_TASK_. Where the records hold the string "computer", show the whole line it sits on.

[[ INPUT FOR THIS TASK, beginning ]]

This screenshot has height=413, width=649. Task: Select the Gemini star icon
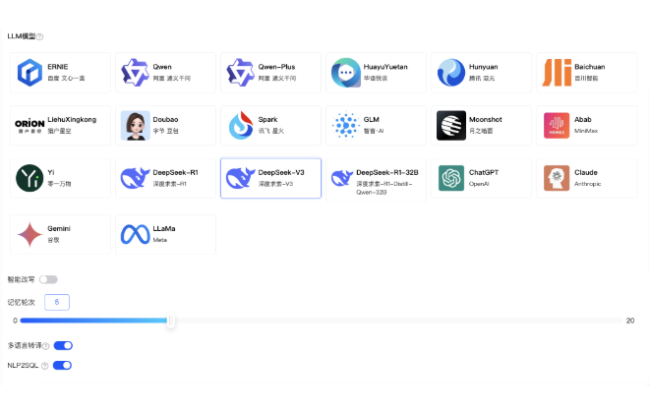(x=30, y=233)
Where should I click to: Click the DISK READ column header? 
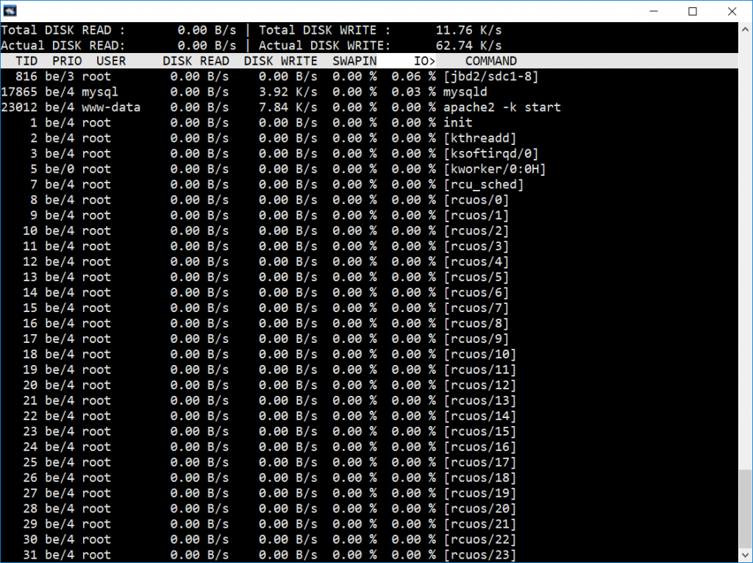pos(196,61)
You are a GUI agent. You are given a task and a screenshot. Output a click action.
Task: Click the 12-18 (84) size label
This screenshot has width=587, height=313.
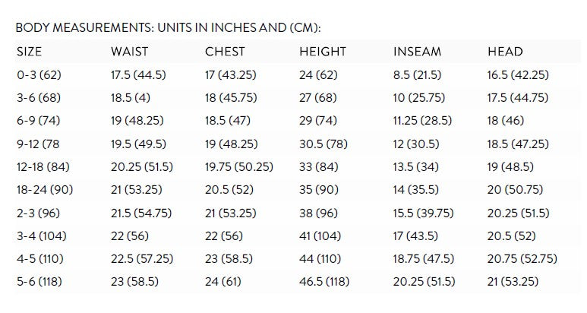click(43, 167)
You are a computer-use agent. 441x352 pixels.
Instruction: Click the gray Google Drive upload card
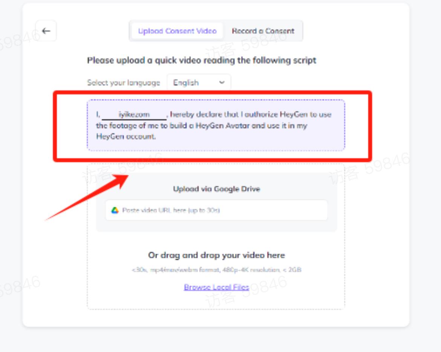coord(216,227)
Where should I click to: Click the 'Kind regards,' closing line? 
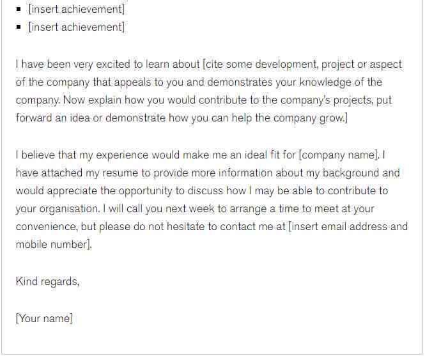[x=47, y=281]
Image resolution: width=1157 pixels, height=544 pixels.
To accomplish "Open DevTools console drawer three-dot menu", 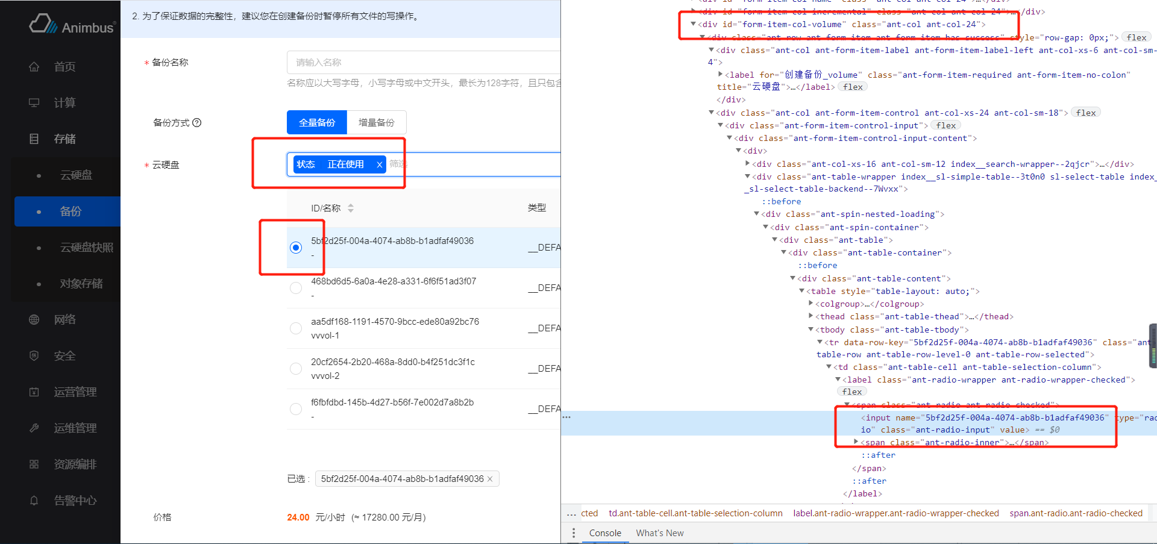I will [x=574, y=533].
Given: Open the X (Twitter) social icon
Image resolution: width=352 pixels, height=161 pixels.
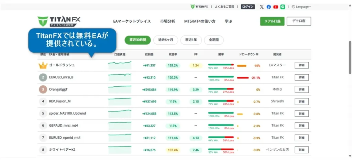Looking at the screenshot, I should 262,7.
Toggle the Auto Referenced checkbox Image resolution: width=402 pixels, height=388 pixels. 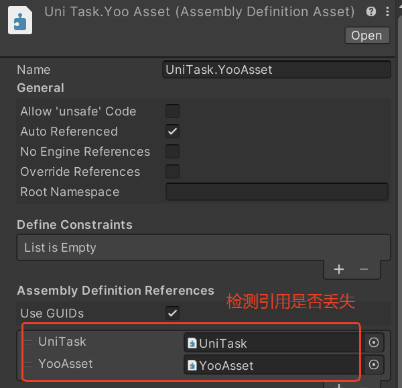[x=172, y=132]
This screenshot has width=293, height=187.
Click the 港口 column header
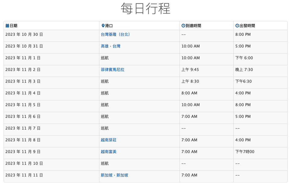click(109, 26)
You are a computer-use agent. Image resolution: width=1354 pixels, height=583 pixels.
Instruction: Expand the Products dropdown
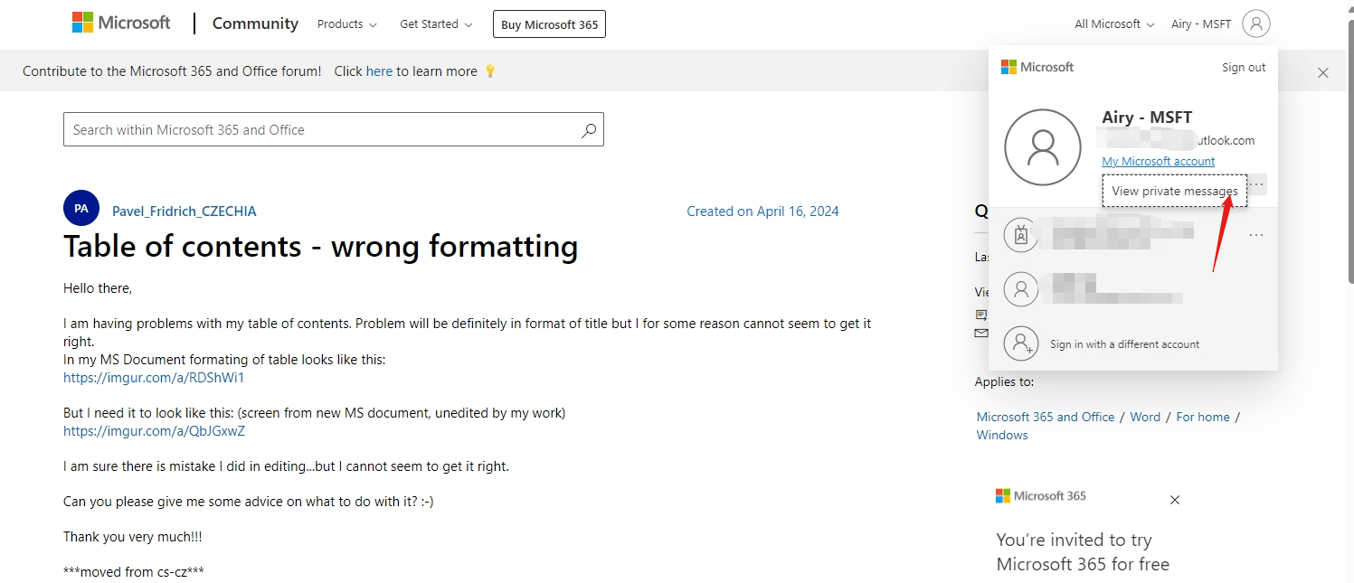tap(346, 24)
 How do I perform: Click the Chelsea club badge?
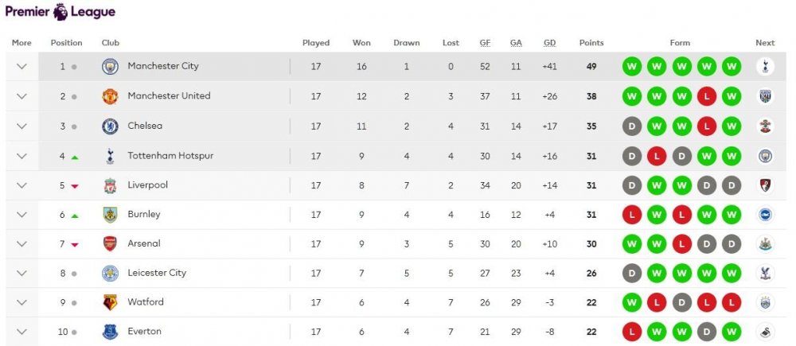[x=110, y=126]
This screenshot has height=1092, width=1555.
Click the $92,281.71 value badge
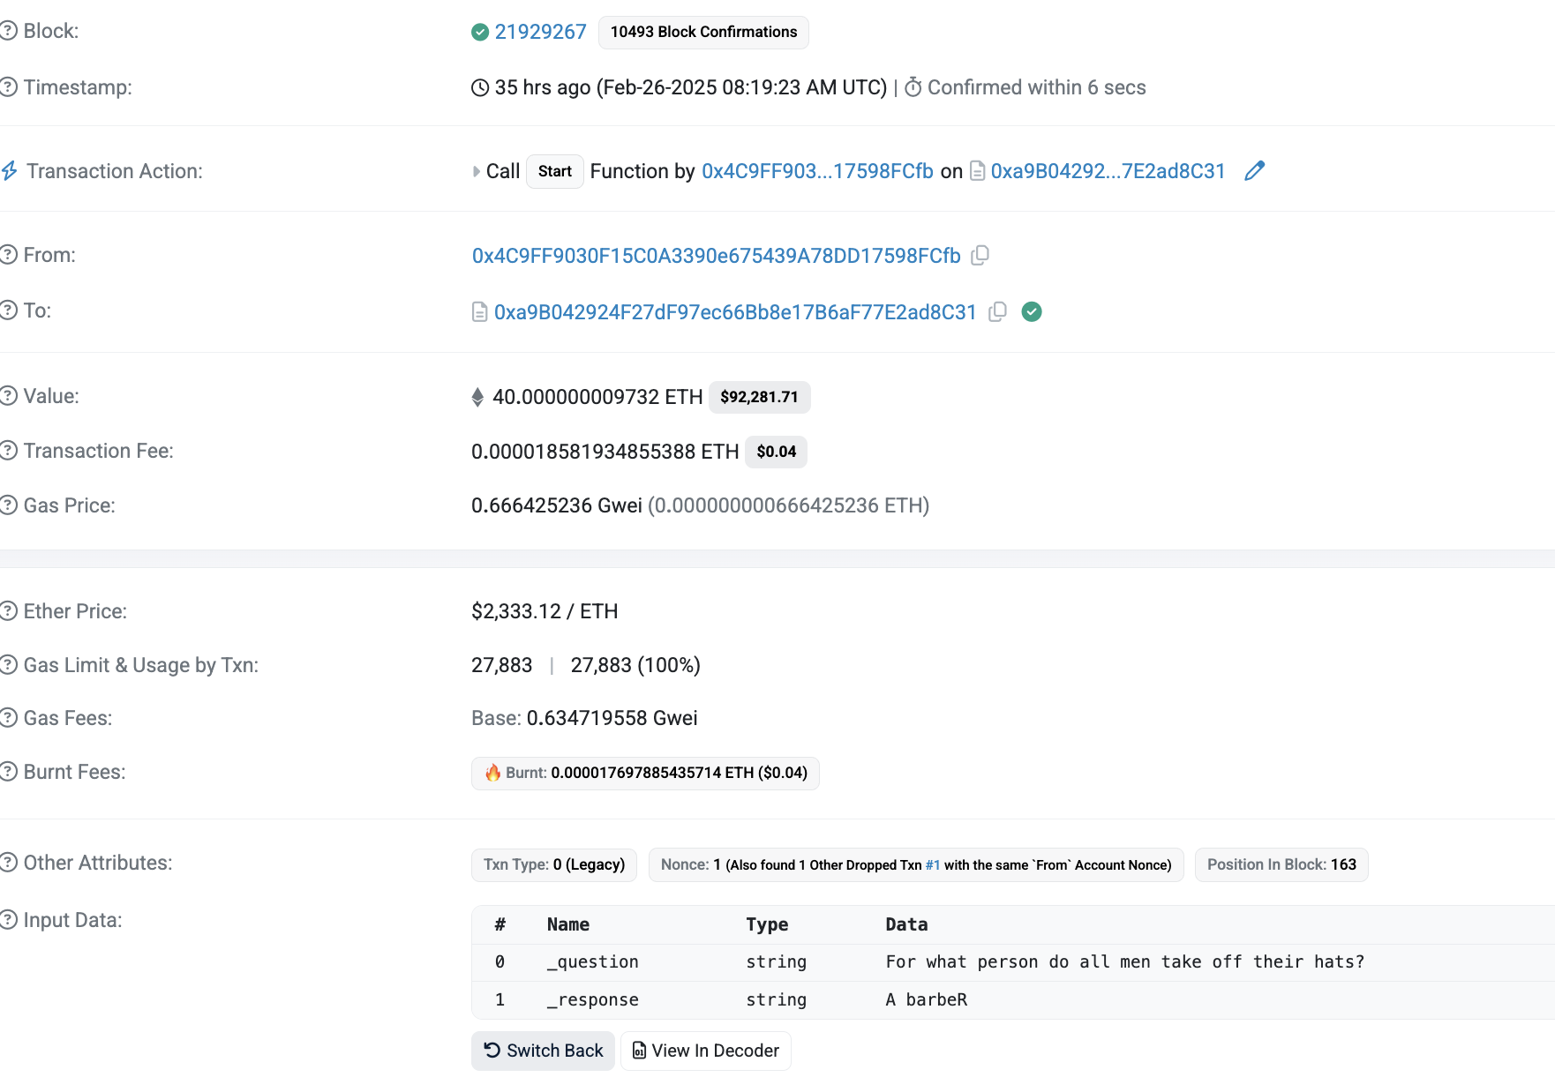pos(759,397)
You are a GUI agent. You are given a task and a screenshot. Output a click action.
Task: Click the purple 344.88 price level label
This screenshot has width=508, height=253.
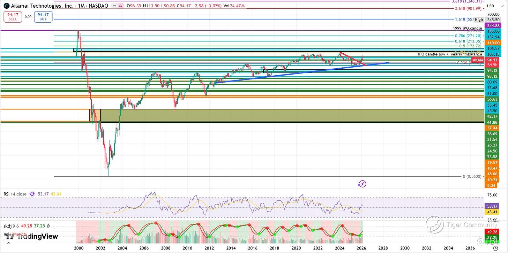pos(493,25)
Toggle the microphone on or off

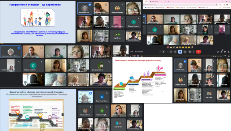[164, 52]
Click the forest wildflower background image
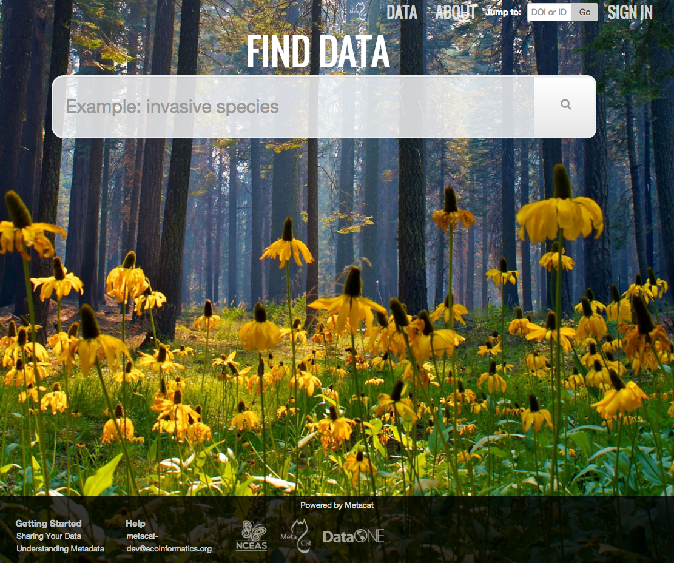Screen dimensions: 674x563 (x=337, y=303)
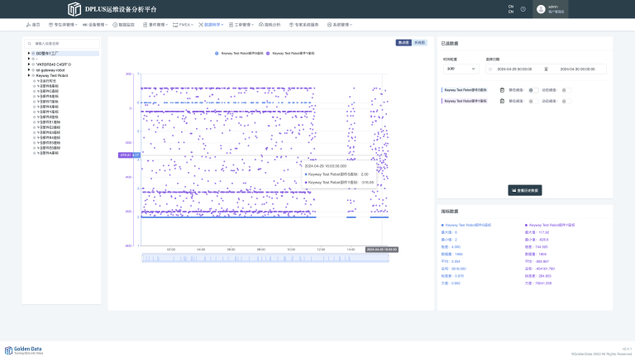This screenshot has width=635, height=357.
Task: Enable dynamic threshold for first data series
Action: click(566, 89)
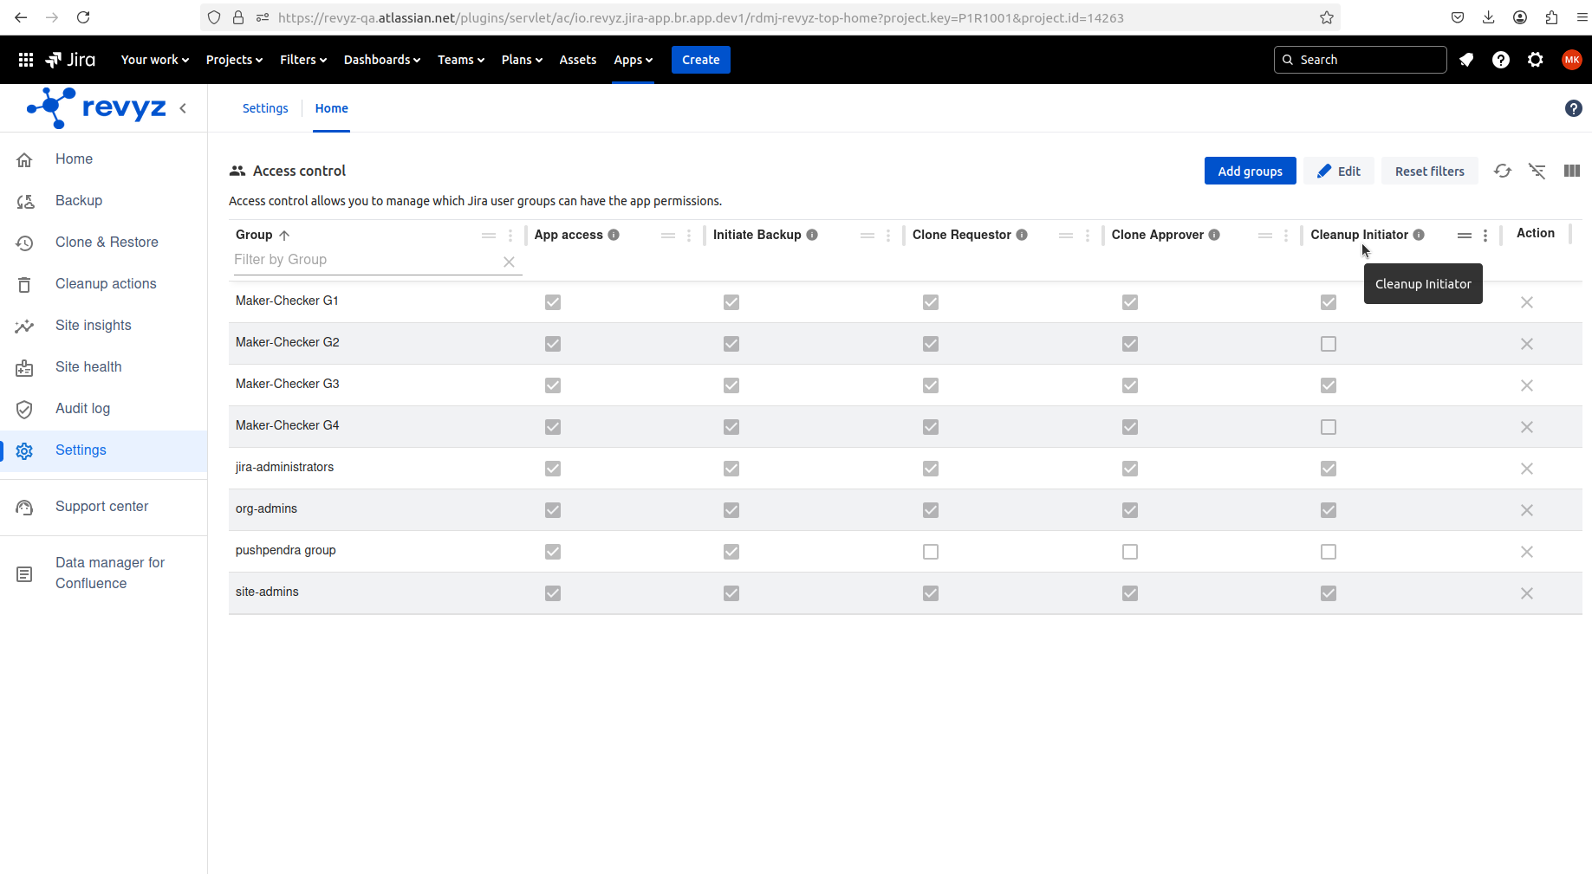Open the Jira settings gear icon
1592x874 pixels.
(1536, 60)
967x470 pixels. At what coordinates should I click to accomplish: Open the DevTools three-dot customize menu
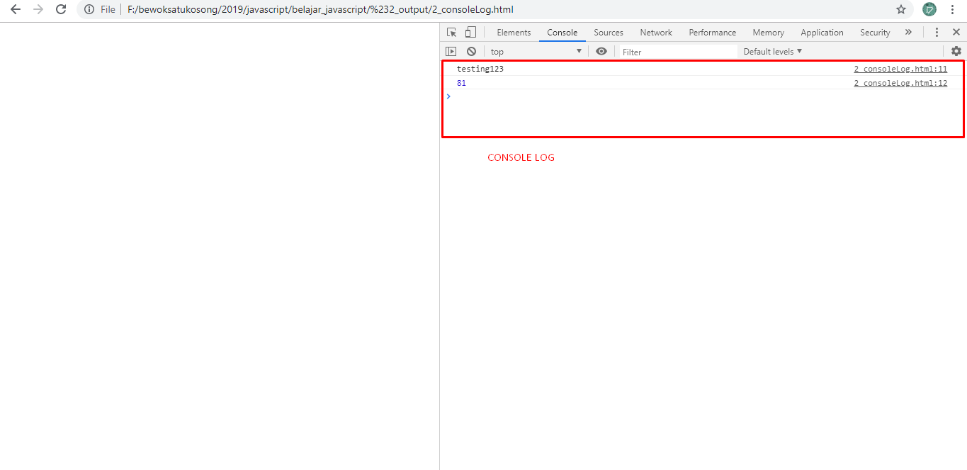click(937, 32)
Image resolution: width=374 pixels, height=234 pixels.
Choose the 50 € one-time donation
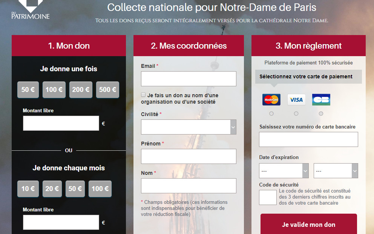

[[ INPUT FOR THIS TASK, end ]]

_YOUR RESPONSE_.
You are a computer-use agent. 441x352 pixels.
You are a computer-use agent. Image resolution: width=1354 pixels, height=583 pixels.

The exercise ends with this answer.